In February 2014 our 800W inverter blew up and I had to replace some of the capacitors in it. That got it working again, but I decided that we really needed a professional quality inverter designed for solar purposes rather than a cheap one made for using in the car when travelling. Since Mum & Dad were visiting at the end of the month I decided to buy a decent one in NZ which is a lot cheaper than here in Brazil. I got a SureSine 300W (600W for ten minutes) made by Morning Star which is the best company in the business :-) The right-hand picture above shows this new one.

Wind & Water

We'll eventually get a small wind turbine and water wheel set up, but we'll start with the solar and work on these later. The common factor in both of these is the generator.
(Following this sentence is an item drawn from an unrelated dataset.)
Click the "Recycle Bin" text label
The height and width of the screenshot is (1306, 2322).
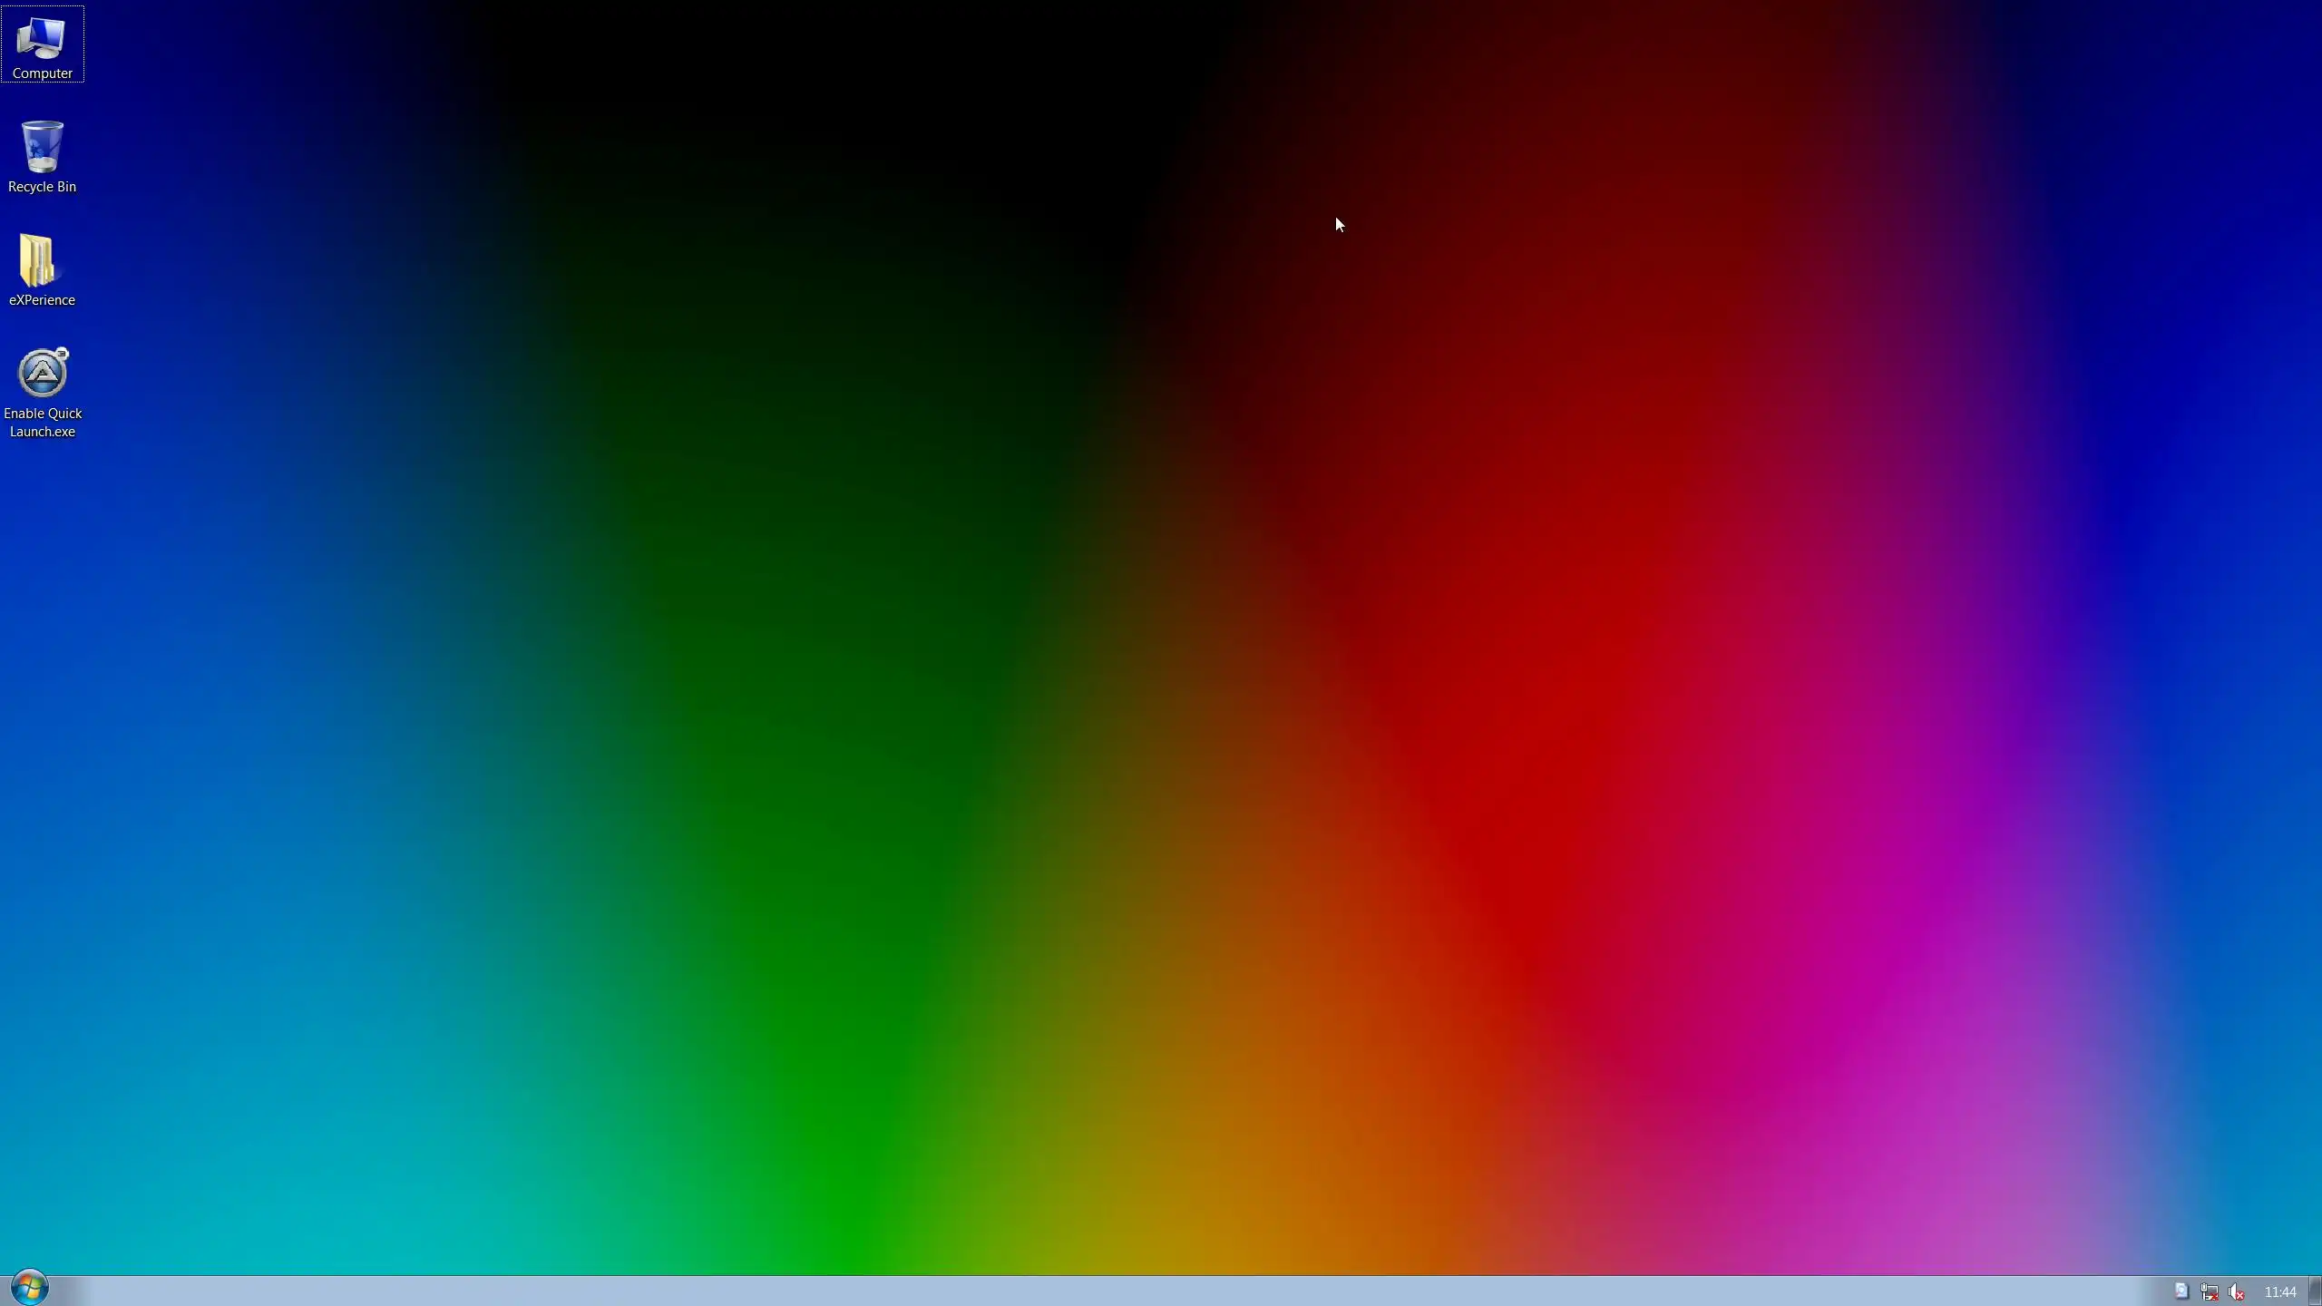42,187
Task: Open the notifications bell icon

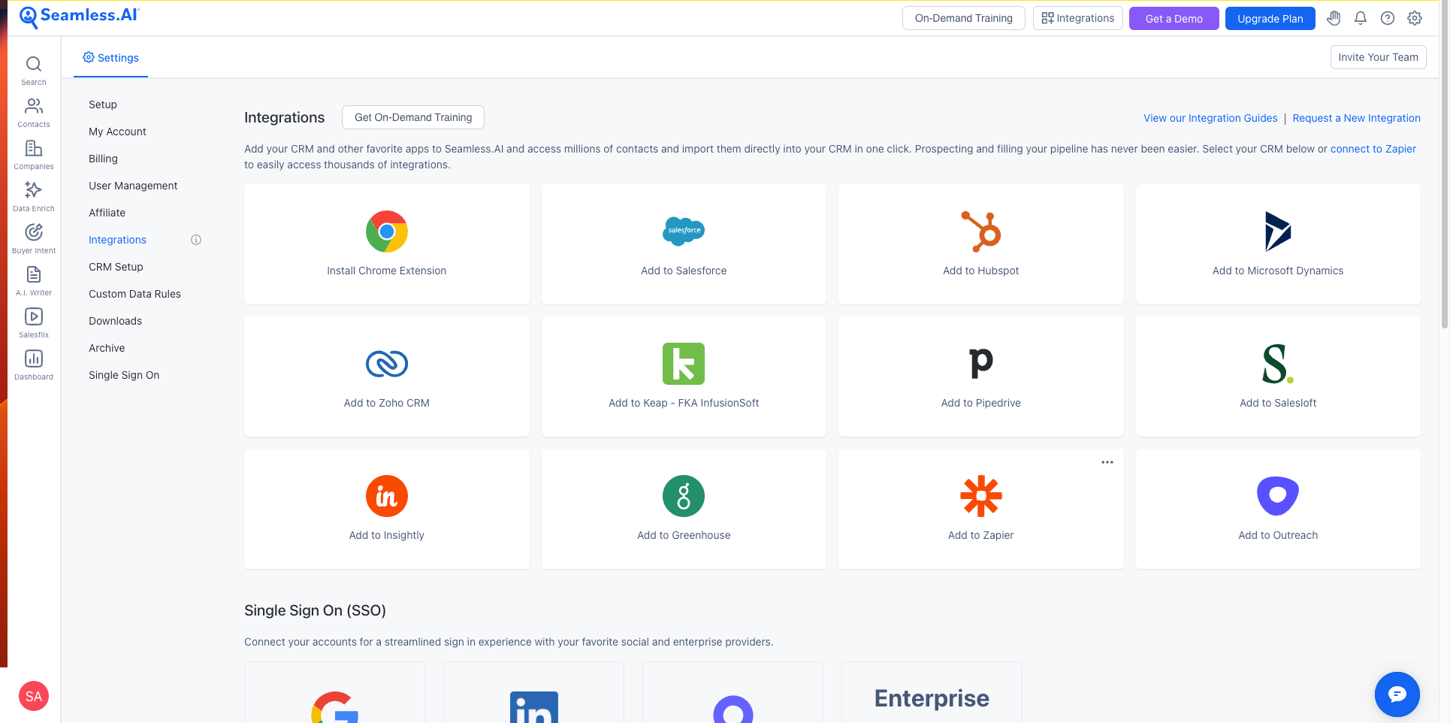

I want to get in to building my own after I downloaded Energy Creator's DVD and found that building really efficient generators of a few hundred watts of power is totally doable and quite cheap.

Tesla coils

After reading some of the 2600 page Practical Guide to Free-Energy Devices eBook, I really want to try some of the simpler designs out for myself.

The first being one of Don Smith's designs on page 236:

Don Smith 1.jpg


The second is another of Don Smith's designs on page 248:

Don Smith 2.jpg

Tesla aerials

And I've always found the Tesla Aerials pretty interesting which are discussed starting on page 586.

Tesla Aerial.jpg MiniTeslaCircuit.jpg
Whiteboard notes
from 2011

Lessons learned

  • You need a really good inverter like a Morning Star SureSine, not just a cheap car inverter as these will shorten the life of your equipment and reduce their operating efficiency.
  • If you use anything that has a motor in it (fridges, power tools, blenders, coffee grinders, hair dryers etc etc), then you need to multiply the power rating of the item by three to determine how much power your inverter will need to supply, because when motors start up they consume three times their rated power for a fraction of a second. This will cause a cheap inverters parts to sustain damage, and a good inverter to temporarily disconnect the power.
  • A normal AGM battery will last about four or five years, and this is a gradual degradation process, so if you have a 100Ah battery, you'll have something like half that after a two or three years of use. Furthermore the charge controller won't let the battery discharge to less than about half capacity, so in practice your 100Ah battery may only be giving you around 25Ah after a couple of years.